Как в кинозамедленном темпе, ещё раз повернув голову назад, понял, что находится на одном и том же месте.
Ужас-то заключался в том, что ноги по-прежнему бежали.
Это что? Переход в параллельный мир? Сон?
Когда невероятными усилиями ты пытаешься сползти с железнодорожного полотна, чтобы тебя не расчленили колеса поезда и ощущаешь, что ног нет. Нет под руками даже ваты, чтобы их сделать.
Напряжение последних мгновений вырвалось рыком огненного вулкана "БЕЗУМИЯ".
Крик вернул рассудок. Оказалось, что на пути выросла не замеченная в темноте крупная заборная сетка-рабица.
Первая попытка перелезть через неё была похожа со стороны на высокий прыжок гимнаста назад через голову. Стремительно карабкаясь наверх, он своей тяжестью загнул конец сетки против движения и, сорвавшись, не приземлился на ноги, а рухнул в снег прямо на спину.
Только со второй попытки, балансируя на гребне металлической волны, как гребец каноэ, наконец выгнул вектор движения в нужную сторону.
Гоголевская тройка, выпади ей шанс побыть в состоянии состязания с донгуаном на дистанции в ближайшие полкилометра, наверное, бы долго отпыхивалась, высунув языки и жалобно позвякивая колокольцами…
Он-то понятно, а ты-то куда, тройка?
Подрывник-смех работает без осечек и, как по палубе морского судна, покатились безногие тела в качку, после очередного нахренительного пассажа, приправленного крепким словцом и снабжённого таким, надетым на речь жестом, что некоторые хватаются друг за друга, чтобы просто вместе утонуть в этом море веселья.
Скачет конячье ржание.
В море музыки, при почти полном отсутствии света во время медленного танца, все уподобляются водорослям. Есть чудеса на свете, а сколько их во тьме. Держитесь крепче и не теряйтесь.
Будет в конце песни свет, а потом даже жар: трюх, трюх, трюх – разгорелся наш утюх. Танцуют ВСЁ.
Счастье вдруг, в тишине, постучало в двери. Верю и не верю. Здесь помню… здесь не помню.
Наполним алым ёмкости сердец, с растворённой там радостью и быкнем или бибикнем в такт.
И не собьёмся с него. И от следующей рюмы – глаз изморозью и искрой задорной.
А не желает ли этот субчик отведать фирменный супчик тёти Фимы?
Не было ещё в нашем обиходе слова "субкультура", но зато мы знали, что такое "СУПкультура".
Все нормальные хозяйки могли их готовить. Закусывайте, родненькие, закусывайте. Нам ещё ого-го…

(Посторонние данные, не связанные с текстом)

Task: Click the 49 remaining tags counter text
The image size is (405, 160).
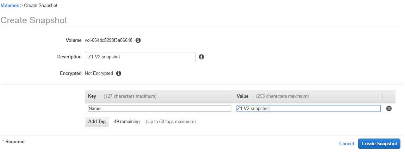Action: 127,122
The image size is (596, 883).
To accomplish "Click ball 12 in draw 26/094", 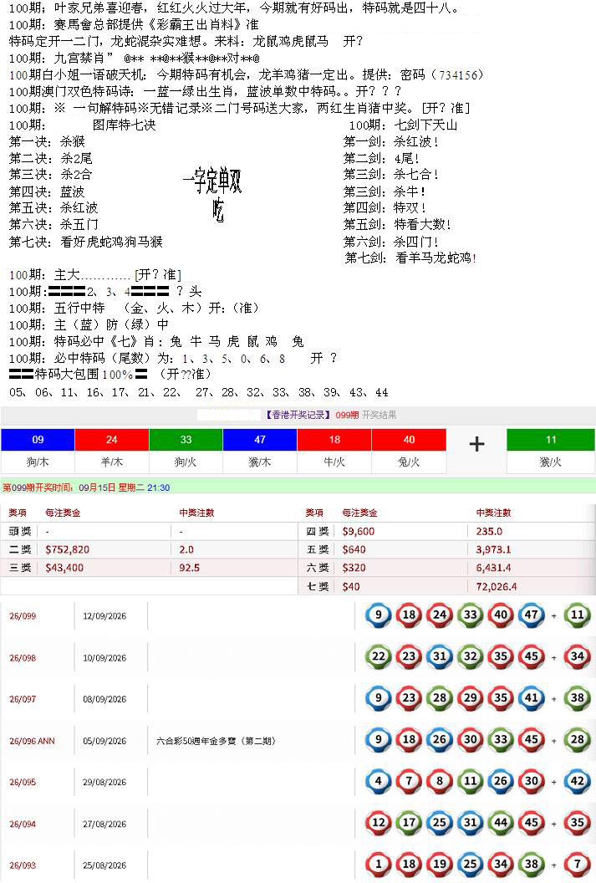I will point(379,823).
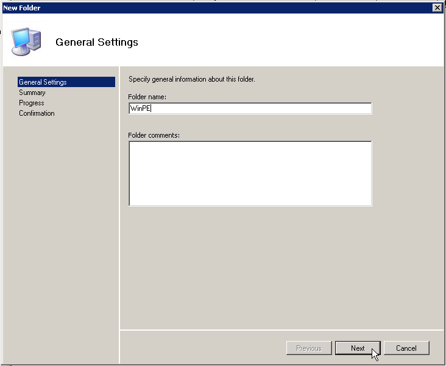Viewport: 446px width, 366px height.
Task: Click the "Folder name:" label
Action: coord(147,97)
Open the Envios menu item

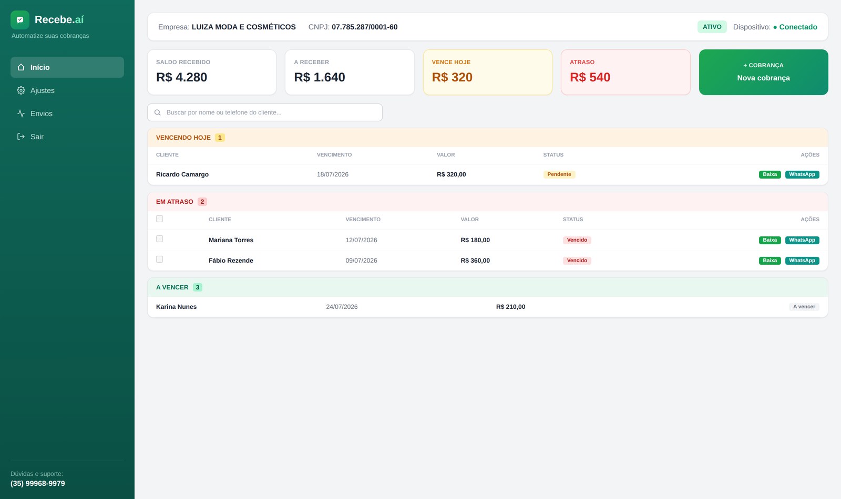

Праздник, бухая своим размахом-разбухом, оккупирует новые территории. И вот уже в углу, в подъезде, поцелуй плющит и душит маленькую девушку, а она и не думает просить помощи.
Даже напротив, соединила рукава платья на шее у него.
Этот хирург пластический точно сделает ей операцию по изменению формы губ. Ну и ладно, лишь бы смогла она потом ими принять ещё одну рюмочку.
Песенный перебор… пережар, перекомфорт в этой тесной инфузории– кухоньке, где только и разбежаться-то можно таракану, и то препятствий столько, что только и гляди, чтобы не успели приладить на спину тапочек, порвав хитиновый камзол по швам. Но сейчас не до него.
На воздух. Как будто кричит вентилятор, крутя своими лопастями– язычищами, выталкивая всех за дверь.
А тут вдарим гитарой по песне, и она завизжит вдоль по улице. Призрачно всё в этом мире бомжующем.
Заметался гитарный взззвяк между солистами из-под корявых сучков пальцев, как нетрезвый прилипчивый официант. Истошностью вылился крик, таскаемый эхом звучной ночи по просторам околотка.
Праздник раскалился яростным вольфрамовым припёком-припевом, который выучили наизусть, и знают, что слово из песни – выкидыш, поэтому подхватывают все. И глотка песне не помеха.
Ох ни… я себе, куда мы утянули ноту своими доставучими голосами, а потом опрокинули эту высокую неконструкцию прямо в тишину.